## TASK BRIEF
Starting with the line containing "Given: Toggle the" and going on through the end of the material, give those lines again with "bypass button" renamed to "bypass switch" and everything else unchanged.

## RECORDS PROVIDED
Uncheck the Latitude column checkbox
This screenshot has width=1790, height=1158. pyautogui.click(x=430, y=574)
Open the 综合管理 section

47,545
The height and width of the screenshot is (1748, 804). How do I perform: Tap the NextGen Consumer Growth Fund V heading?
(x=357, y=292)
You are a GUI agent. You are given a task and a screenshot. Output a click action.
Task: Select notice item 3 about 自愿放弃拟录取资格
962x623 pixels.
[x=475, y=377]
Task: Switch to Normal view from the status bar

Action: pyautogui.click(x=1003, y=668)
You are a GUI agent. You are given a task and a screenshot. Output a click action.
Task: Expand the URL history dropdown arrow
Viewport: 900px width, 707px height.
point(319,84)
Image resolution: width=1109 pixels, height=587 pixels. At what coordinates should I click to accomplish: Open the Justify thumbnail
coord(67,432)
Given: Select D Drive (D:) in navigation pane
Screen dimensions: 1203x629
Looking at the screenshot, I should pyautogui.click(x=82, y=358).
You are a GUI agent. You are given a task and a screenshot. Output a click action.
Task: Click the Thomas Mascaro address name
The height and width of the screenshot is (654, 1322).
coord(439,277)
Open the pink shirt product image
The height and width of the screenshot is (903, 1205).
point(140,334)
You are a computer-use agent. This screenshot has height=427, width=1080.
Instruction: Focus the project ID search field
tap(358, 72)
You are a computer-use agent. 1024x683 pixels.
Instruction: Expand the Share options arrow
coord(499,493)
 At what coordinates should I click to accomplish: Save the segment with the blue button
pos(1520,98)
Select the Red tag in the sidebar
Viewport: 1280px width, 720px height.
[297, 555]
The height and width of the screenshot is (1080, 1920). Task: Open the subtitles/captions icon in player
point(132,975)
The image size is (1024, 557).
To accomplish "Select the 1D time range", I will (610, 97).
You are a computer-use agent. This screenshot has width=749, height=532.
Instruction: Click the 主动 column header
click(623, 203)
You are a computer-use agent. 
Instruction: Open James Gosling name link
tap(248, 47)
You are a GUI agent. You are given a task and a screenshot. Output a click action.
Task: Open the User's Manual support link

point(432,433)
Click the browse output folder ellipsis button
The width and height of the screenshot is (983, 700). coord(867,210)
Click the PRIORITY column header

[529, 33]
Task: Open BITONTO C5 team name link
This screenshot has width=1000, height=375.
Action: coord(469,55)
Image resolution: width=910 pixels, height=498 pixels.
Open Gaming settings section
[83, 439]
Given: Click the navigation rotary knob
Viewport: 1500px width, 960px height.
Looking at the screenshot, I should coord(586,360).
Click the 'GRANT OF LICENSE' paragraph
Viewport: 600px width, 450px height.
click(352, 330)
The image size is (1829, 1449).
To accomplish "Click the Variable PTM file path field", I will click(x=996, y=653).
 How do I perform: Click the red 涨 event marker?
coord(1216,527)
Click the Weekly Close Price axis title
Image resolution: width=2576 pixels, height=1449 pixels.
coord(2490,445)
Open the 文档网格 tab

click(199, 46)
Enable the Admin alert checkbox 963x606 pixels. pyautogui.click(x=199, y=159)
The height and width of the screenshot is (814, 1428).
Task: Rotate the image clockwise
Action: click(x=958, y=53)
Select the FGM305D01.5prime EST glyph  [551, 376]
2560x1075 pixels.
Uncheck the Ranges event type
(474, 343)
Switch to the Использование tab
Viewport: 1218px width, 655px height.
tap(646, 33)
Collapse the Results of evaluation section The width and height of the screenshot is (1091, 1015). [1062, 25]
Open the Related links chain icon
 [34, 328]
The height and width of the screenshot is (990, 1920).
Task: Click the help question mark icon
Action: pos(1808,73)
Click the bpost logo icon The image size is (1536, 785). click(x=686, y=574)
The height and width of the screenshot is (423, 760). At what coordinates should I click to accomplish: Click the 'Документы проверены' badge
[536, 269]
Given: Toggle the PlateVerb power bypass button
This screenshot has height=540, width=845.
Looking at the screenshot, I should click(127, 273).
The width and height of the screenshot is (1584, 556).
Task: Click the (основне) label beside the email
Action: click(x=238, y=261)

## WRITTEN RESPONSE
Given: Toggle the PlateVerb power bypass switch
This screenshot has height=540, width=845.
Looking at the screenshot, I should click(127, 273).
The width and height of the screenshot is (1584, 556).
Task: Click the (основне) label beside the email
Action: click(x=238, y=261)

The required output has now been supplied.